Не успел он извиниться, как Акума опередил его своей очередной колкостью:
– Да успокойся ты! Мы не хотим тебя изнасиловать. Если ты, конечно, этого боишься…
Курт вздрогнул, неспешно залился краской, а потом, багровый, как солнце на закате, схватил свою лохань и с воплем: «Ах ты, демон!» – выплеснул на Акуму воду, что успела туда набраться. Досталось и Гину, и Кицуне. И даже купели, что мирно и невинно дымилась аккурат за их спинами.
– Куруто-кун, вода из-под крана не должна попадать в онсэн! – бедняга Гин перепугался так, словно увидел перед собой горящий дом, который сам случайно поджег.
– Видимо, нам все-таки придется помыть эту дикую обезьяну, иначе она всю Японию зальет, как осеннее цунами! Семпай, подержи его! Кицуне-кун, ты займешься его дурной головой, а я – всем остальным! Не дай бог ты не боишься щекотки!.. – скомандовал Акума и вооружился щеткой.
Курт орал и верещал на всю усадьбу, да так отчаянно, что постояльцы действительно начали подумывать, что там кого-то насилуют…

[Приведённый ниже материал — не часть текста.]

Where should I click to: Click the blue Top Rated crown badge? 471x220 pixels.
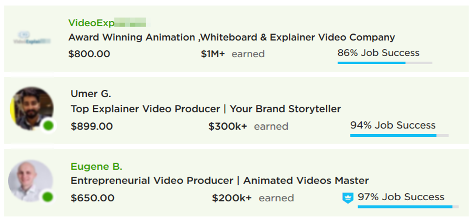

Справившись со своим нелегким делом, парни теперь с чистой совестью (и другими частями тела) могли окунуться в горячие целебные воды. Первым в купель поспешил Кицуне Митсюзаки, позабавленный недавней сценой омовения дикого иностранца, а за ним уже подоспели Гин Хасегава и Акума Катайя, бурно обсуждавшие события десятиминутной давности.
– В университете строит из себя самого крутого, а тут как мокрый котенок, ни дать, ни взять! – фырчал Акума.
– Никогда бы не подумал, что европейцы такие стыдливые! – согласно кивал Гин.
И вот, трое молодых японцев блаженно предоставили свои гибкие, пышущие здоровьем и юностью тела на милость горячей минеральной воды, а Курта все не было.
– Ну где ты там, Белоснежка? – позвал Акума. – Иди сюда, мы не будем смотреть! Давайте, правда, отвернемся, – попросил он остальных, – а то Мистер-Я-Самый-Крутой от смущения лишится чувств и захлебнется.
Гин и Кицуне незлобливо похихикали и, действительно, накрыли ладонями глаза. И только Гин безмятежно задумался о том, что сегодняшний вечер, на самом деле, выдался очень забавным, как услышал предательский топот быстрых легких ног и вопль: «Банзай!»
И Курт бомбочкой нырнул к ним в купель, расплескав половину воды и забрызгав все и вся вокруг.
– Куруто-кун, в онсэн нельзя прыгать, как с трамплина! – запричитал Гин, в который раз за сегодняшний день обалдевший до глубины души.
– Невоспитанная ты обезьяна, я научу тебя манерам! – заорал Акума Катайя и принялся топить вынырнувшего было Курта в минеральной воде.
– Акума-кун, в онсэне нельзя никого топить!..
Трудно сказать, кто в этот вечер испытал больший культурный шок: иностранец, впервые побывавший на горячих источниках, или японцы, потрясенные его невозможным поведением. Однако, как и предполагал Акума Катайя, обморок с Сото все же случился. Когда все успокоились и собрались-таки по-человечески понежиться в онсэне, на ходу заведя поверхностный разговор о школьных успехах Курта (а точнее, о невозможности существования таковых, потому что человека, ведущего себя столь безобразно, по мнению Акумы Катайи, вообще должны были выгнать из любой школы!), тот с измученным стоном уронил голову и ушел под воду.